Carrying a person in the wilderness often requires that the litter be tilted, angled, placed on end, or even inverted. In all of these situations the patient must remain effectively immobilized and securely attached to the litter, the immobilizing device within the litter, and any supporting rope. Poor attachment can cause patient shifting, exacerbation of injuries, or complete failure of the rescue system. Manufacturers have taken several approaches to securing a person within the litter.

1. Most integrate a retention or harness system directly into the litter.

2. A few require external straps to secure the patient to the device.

3. Many users suggest that an independent harness be attached directly to the patient to provide a secondary attachment point in case there is failure of any link in the attachment chain.

4. When a harness is not available, tubular webbing, strips of sturdy material, or rope can be used to secure the patient.

5. One approach uses tubular webbing slings in a figure-8 at the pelvis and shoulders to prevent the patient from sliding lengthwise in the litter. A 10-m (32.8-foot) piece of 5-cm (2-inch) webbing or rescue rope can be used to achieve the same goal (Fig. 57-24).

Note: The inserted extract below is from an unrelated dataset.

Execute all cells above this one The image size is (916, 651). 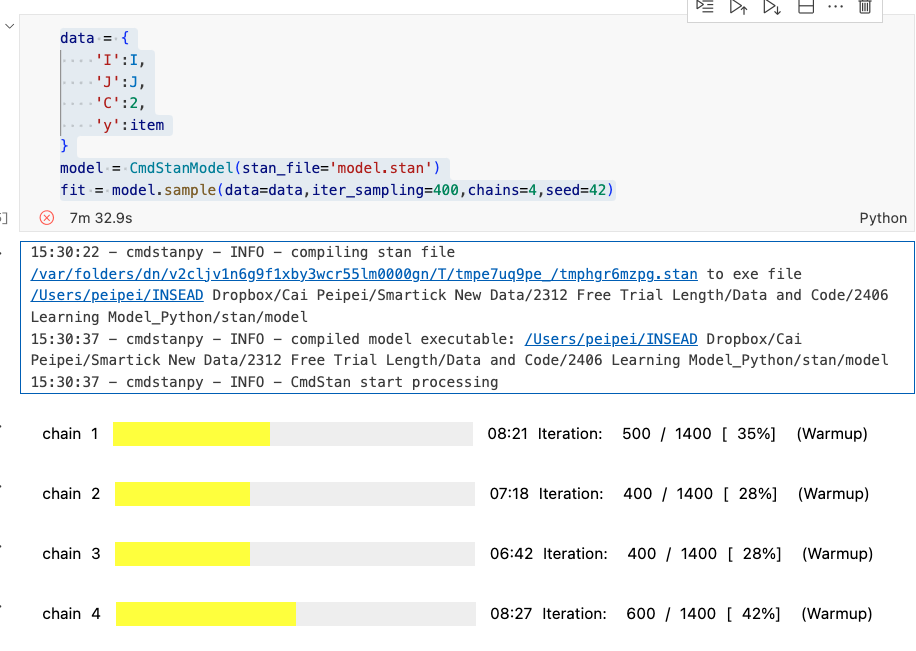tap(739, 7)
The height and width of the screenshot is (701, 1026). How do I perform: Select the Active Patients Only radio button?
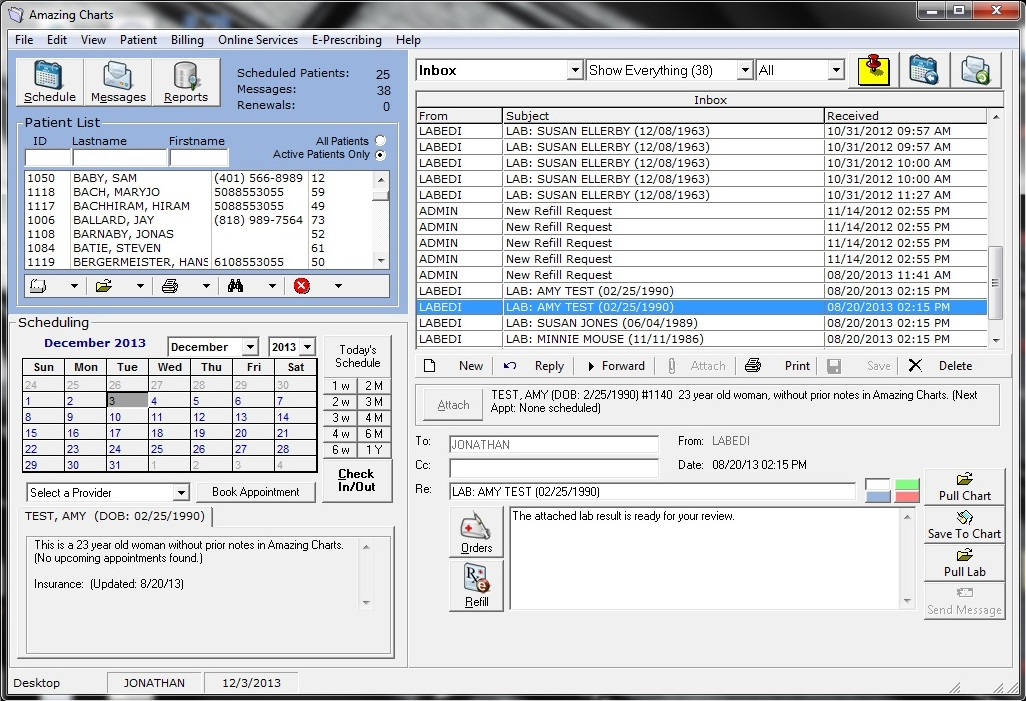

6. The rope or web is laced back and forth between the rails of the litter in a diamond pattern until the patient is entirely covered and secure.

7. Such a technique also easily incorporates a protective cover and support of the patient’s feet.

8. For any high-angle evacuation, be certain the patient is also secured via a harness (commercial or improvised) to the litter.

9. Regardless of the techniques and equipment used, frequently check vital signs (i.e., distal pulse and capillary refill) during transport to help ensure that strapping does not obstruct circulation.

Carrying a Loaded Litter

Carrying a Litter in the Wilderness

1. It takes at least six rescuers to carry a person in a litter a short distance (0.4 km [0.25 mile] or less) over relatively flat terrain.

2. With six rescuers, four can carry the litter while the other two clear the area in the direction of travel and assist in any difficult spots.

3. Depending on the terrain and weight of the patient, all six rescuers may be necessary to safely carry the litter any distance.

4. If the travel distance is longer, many more rescuers are required (Fig. 57-25).